I'm in the same boat. Markov chains are a lot of fun, but LLMs are way too formulaic. It's one of those things where AI bros will go, "Look, it's so good at poetry!!" but they have no taste and can't even tell that it sucks; LLMs just generate ABAB poems and getting anything else is like pulling teeth. It's a little more garbled and broken, but the output from a MCG is a lot more interesting in my experience. Interesting content that's a little rough around the edges always wins over smooth, featureless AI slop in my book.
slight tangent: I was interested in seeing how they'd work for open-ended text adventures a few years ago (back around GPT2 and when AI Dungeon was launched), but the mystique did not last very long. Their output is awfully formulaic, and that has not changed at all in the years since. (of course, the tech optimist-goodthink way of thinking about this is "small LLMs are really good at creative writing for their size!")
I don't think most people can even tell the difference between a lot of these models. There was a snake oil LLM (more snake oil than usual) called Reflection 70b, and people could not tell it was a placebo. They thought it was higher quality and invented reasons why that had to be true.
Like other comments, I was also initially surprised. But I think the gains are both real and easy to understand where the improvements are coming from. [ . . . ]
I had a similar idea, interesting to see that it actually works. [ . . . ]
I think that's cool, if you use a regular system prompt it behaves like regular llama-70b. (??!!!)
It's the first time I've used a local model and did [not] just say wow this is neat, or that was impressive, but rather, wow, this is finally good enough for business settings (at least for my needs). I'm very excited to keep pushing on it. Llama 3.1 failed miserably, as did any other model I tried.
For story telling or creative writing, I would rather have the more interesting broken english output of a Markov chain generator, or maybe a tarot deck or D100 table. Markov chains are also genuinely great for random name generators. I've actually laughed at Markov chains before with friends when we throw a group chat into one and see what comes out. I can't imagine ever getting something like that from an LLM.
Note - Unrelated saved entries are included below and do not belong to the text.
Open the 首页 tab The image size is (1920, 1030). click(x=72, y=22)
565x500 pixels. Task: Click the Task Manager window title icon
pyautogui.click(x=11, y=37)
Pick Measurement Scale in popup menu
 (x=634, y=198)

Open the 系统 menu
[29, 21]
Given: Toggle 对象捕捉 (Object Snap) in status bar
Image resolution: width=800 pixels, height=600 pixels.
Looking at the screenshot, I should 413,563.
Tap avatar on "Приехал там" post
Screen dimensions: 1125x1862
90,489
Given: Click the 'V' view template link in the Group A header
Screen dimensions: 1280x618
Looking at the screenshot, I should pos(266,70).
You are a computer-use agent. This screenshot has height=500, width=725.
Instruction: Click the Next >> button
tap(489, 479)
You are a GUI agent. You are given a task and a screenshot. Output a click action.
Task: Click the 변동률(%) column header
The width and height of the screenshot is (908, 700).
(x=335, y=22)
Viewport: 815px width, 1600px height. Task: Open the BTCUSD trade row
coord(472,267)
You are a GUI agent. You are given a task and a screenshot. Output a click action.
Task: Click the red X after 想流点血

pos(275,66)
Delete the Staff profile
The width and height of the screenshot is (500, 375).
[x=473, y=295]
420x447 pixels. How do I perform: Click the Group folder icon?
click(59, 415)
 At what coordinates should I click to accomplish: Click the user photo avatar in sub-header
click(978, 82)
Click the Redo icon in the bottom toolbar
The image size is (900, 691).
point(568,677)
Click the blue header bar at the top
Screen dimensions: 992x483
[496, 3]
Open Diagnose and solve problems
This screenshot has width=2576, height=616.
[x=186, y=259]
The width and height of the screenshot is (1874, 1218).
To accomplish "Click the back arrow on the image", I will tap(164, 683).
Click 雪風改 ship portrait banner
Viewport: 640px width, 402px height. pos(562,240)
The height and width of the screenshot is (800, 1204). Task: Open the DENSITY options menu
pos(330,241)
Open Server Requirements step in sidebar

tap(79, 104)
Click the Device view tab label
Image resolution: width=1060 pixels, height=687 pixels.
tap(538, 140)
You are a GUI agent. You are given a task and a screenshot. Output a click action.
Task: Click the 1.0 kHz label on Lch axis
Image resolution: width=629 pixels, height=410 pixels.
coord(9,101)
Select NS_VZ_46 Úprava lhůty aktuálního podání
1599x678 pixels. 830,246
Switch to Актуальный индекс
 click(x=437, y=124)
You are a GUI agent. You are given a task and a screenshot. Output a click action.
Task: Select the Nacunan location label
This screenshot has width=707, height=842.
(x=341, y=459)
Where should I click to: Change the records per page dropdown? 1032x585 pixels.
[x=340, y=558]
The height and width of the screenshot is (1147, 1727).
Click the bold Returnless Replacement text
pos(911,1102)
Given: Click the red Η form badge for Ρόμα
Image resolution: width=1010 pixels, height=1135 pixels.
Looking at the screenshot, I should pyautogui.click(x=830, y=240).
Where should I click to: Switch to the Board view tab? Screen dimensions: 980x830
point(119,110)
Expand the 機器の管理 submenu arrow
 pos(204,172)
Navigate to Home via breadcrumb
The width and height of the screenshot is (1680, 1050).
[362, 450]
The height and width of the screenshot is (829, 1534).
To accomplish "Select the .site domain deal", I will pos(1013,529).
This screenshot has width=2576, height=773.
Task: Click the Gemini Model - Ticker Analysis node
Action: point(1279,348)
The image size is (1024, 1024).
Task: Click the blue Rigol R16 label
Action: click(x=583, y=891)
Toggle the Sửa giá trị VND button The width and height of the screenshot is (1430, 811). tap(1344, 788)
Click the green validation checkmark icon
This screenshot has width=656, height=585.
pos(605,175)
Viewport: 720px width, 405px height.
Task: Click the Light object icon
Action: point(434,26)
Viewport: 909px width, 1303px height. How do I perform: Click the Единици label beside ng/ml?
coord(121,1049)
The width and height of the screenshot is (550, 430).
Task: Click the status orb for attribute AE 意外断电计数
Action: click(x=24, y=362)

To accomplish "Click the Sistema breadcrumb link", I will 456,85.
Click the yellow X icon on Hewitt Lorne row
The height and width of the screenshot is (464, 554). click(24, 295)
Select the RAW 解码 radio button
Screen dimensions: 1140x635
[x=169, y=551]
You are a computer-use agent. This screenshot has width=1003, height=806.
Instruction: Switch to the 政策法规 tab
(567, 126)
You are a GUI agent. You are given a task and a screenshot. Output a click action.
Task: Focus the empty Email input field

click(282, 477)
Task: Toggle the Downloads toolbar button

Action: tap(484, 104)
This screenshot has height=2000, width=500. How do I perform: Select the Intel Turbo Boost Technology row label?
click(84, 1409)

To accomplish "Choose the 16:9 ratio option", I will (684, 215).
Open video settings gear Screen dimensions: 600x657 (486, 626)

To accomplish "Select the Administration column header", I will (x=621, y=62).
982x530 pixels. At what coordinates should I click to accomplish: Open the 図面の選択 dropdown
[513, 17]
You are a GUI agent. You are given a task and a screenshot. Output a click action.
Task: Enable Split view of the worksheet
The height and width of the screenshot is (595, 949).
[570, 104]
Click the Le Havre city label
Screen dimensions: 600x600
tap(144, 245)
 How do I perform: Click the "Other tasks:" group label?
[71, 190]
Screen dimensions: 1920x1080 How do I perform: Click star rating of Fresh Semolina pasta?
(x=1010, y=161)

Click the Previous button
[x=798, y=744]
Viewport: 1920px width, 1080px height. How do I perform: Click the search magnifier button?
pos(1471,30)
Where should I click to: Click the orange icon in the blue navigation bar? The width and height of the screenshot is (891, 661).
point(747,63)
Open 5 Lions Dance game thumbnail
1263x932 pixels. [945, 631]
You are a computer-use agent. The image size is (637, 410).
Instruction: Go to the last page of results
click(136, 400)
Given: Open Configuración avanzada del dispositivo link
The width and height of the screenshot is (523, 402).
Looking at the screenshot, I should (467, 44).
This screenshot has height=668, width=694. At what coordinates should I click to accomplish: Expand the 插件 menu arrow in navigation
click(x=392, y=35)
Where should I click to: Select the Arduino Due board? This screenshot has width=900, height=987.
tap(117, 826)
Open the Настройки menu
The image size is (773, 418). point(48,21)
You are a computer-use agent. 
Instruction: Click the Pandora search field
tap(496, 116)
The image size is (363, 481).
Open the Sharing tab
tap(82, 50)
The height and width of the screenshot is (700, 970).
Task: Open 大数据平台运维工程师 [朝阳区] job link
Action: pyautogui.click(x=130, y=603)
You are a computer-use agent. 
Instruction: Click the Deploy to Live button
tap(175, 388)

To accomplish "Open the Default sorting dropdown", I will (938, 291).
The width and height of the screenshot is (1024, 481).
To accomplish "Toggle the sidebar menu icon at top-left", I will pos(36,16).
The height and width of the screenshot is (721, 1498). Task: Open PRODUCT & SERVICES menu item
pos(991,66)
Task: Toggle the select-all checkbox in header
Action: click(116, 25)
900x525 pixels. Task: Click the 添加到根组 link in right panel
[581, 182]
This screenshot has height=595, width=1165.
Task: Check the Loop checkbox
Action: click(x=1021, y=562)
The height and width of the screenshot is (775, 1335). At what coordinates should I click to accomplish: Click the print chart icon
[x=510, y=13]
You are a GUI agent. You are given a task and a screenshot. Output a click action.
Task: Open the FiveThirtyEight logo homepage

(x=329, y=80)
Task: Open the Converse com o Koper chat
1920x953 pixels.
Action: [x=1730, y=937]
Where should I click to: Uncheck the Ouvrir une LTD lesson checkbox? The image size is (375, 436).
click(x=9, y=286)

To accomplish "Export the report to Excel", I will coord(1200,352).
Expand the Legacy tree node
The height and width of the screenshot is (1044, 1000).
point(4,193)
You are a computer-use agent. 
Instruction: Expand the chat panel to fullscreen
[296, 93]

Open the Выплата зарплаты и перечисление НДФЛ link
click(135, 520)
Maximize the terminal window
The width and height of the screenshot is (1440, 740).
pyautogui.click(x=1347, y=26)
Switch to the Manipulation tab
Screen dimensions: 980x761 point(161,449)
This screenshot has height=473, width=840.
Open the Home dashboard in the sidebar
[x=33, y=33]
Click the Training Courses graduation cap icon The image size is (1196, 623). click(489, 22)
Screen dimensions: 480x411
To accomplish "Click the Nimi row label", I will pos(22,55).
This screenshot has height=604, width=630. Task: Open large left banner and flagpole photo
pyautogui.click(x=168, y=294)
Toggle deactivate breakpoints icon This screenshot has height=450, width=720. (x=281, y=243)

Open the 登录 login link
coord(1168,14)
This stuff is getting pushed all the time in Obsidian plugins (note taking/personal knowledge management software). That kind of drives me crazy because the whole appeal of the app is your notes are just plain text you could easily read in notepad, but some people are chunking up their notes into tiny, confusing bite-sized pieces so it's better formatted for a RAG (wow, that sounds familiar)
Even without a RAG, using LLMs for searching is sketchy. I was digging through a lot of obscure Stack Overflow posts yesterday and was thinking, how could an LLM possibly help with this? It takes less than a second to type in the search terms and you just have to look at the titles and snippets of the results to tell if you're on the right track. You have the exact same bottleneck of typing and reading, except with ChatGPT or Copilot you also have to pad your query with a bunch of filler and read all the filler slop in the answer as it streams in a couple thousand times slower than dial-up. Maybe they're more equal with simpler questions you don't have to interrogate, but then why even bother? I've seen some people who say ChatGPT is faster, easier, and more accurate than Stack Overflow and even two crazy ones who said it's completely obsolete and trying to understand that perspective just causes me psychic damage.